How does Ameritas' residual disability benefit work?
Its Enhanced Plus Residual rider triggers at a 15% loss of monthly earnings. For the first three months of a residual claim it pays the full loss of earnings (up to the base benefit), and for the first six months it pays at least 50% of the base benefit. A loss of 75% or more is treated as total disability and paid in full. It includes a recovery benefit, indexes prior earnings to inflation, and requires no prior period of total disability.
How does Ameritas handle mental and nervous conditions?

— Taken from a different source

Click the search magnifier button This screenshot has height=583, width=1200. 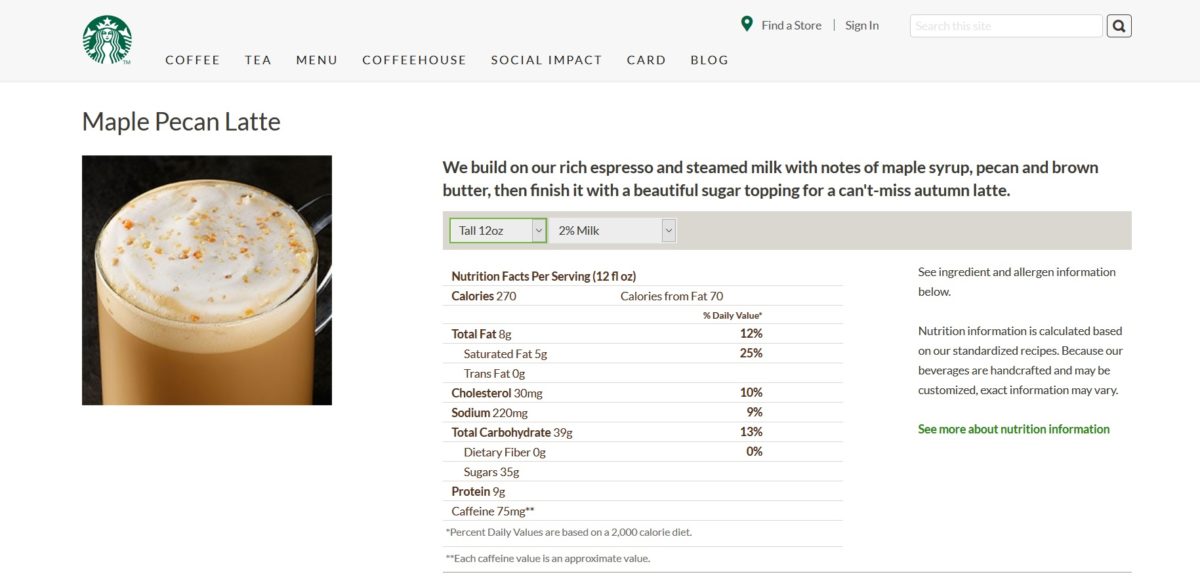click(x=1119, y=26)
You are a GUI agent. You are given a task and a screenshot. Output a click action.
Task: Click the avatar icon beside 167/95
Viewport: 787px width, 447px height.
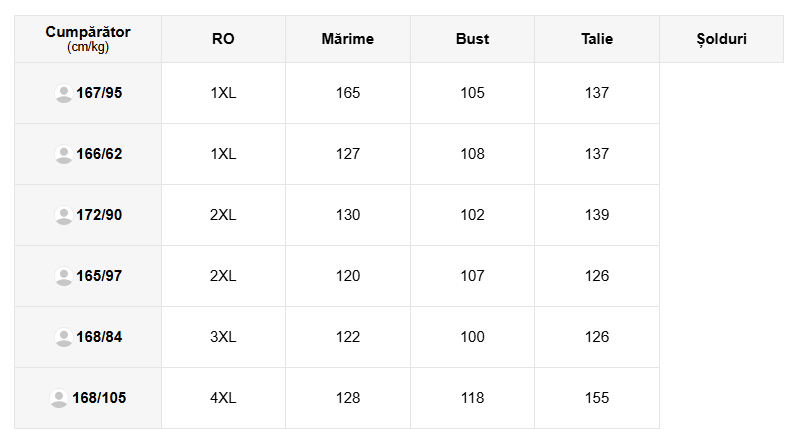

DInamic Cornerstone limits disabilities caused by mental and nervous disorders, alcoholism, or drug abuse to a cumulative 24 months over the life of the policy, the standard structure at most carriers, with full benefits if you are hospital-confined for the condition. A notable carve-out: Ameritas's mental-and-nervous definition expressly excludes neurocognitive disorders such as Alzheimer's, dementia, and cognitive impairment from stroke or trauma, which are paid as an ordinary sickness rather than under the 24-month cap.
What is notable about Ameritas' business overhead expense coverage?
Ameritas's business overhead expense (BOE) coverage carries the highest monthly limit of the carriers we place, $100,000 a month, where the others generally cap near $50,000. BOE is a separate policy, not a rider on the individual disability contract, but for a practice owner with high fixed overhead the difference between a $50,000 and a $100,000 limit can decide whether the practice survives a long disability.
What should I know about Ameritas' underwriting and pricing?
Ameritas prices competitively across medical and professional specialties without giving up the true own-occupation definition. The trade-off is that, in our experience, Ameritas sits toward the conservative end of underwriting among the five. On a clean, well-documented file that is no obstacle; on a borderline file it is harder to move, which is why we run every case across multiple carriers.